(Records excerpted from a collection)
——————————

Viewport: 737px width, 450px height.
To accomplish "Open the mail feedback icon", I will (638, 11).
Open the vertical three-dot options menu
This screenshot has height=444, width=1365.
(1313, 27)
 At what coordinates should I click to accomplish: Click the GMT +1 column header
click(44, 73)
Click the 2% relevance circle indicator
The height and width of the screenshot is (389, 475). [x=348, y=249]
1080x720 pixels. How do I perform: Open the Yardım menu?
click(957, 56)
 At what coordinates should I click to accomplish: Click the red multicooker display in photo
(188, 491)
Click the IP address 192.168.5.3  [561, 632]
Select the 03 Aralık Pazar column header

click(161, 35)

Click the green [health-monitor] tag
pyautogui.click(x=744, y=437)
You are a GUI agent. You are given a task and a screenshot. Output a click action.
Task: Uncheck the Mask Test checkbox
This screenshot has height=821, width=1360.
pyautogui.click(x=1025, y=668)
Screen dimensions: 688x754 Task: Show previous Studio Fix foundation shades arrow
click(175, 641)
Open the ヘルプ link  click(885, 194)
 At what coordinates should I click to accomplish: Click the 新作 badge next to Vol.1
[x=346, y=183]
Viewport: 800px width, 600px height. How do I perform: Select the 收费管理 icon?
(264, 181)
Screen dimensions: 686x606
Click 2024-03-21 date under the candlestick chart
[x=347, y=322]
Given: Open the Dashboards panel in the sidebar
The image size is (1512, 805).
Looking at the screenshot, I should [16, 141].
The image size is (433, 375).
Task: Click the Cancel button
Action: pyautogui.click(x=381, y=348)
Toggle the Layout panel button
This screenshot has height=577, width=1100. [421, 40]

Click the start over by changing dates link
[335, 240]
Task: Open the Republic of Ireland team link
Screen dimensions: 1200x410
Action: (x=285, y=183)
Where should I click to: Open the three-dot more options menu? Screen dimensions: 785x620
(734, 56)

——————————

* Requirement: Extract every line from the one containing "Task: Uncheck the Mask Test checkbox" to the end of the entries, including both of those lines, exactly as given and with nothing added.

* Output of the exercise:
Task: Uncheck the Mask Test checkbox
This screenshot has height=821, width=1360.
pyautogui.click(x=1025, y=668)
Screen dimensions: 688x754 Task: Show previous Studio Fix foundation shades arrow
click(175, 641)
Open the ヘルプ link  click(885, 194)
 At what coordinates should I click to accomplish: Click the 新作 badge next to Vol.1
[x=346, y=183]
Viewport: 800px width, 600px height. How do I perform: Select the 收费管理 icon?
(264, 181)
Screen dimensions: 686x606
Click 2024-03-21 date under the candlestick chart
[x=347, y=322]
Given: Open the Dashboards panel in the sidebar
The image size is (1512, 805).
Looking at the screenshot, I should [16, 141].
The image size is (433, 375).
Task: Click the Cancel button
Action: pyautogui.click(x=381, y=348)
Toggle the Layout panel button
This screenshot has height=577, width=1100. [421, 40]

Click the start over by changing dates link
[335, 240]
Task: Open the Republic of Ireland team link
Screen dimensions: 1200x410
Action: (x=285, y=183)
Where should I click to: Open the three-dot more options menu? Screen dimensions: 785x620
(734, 56)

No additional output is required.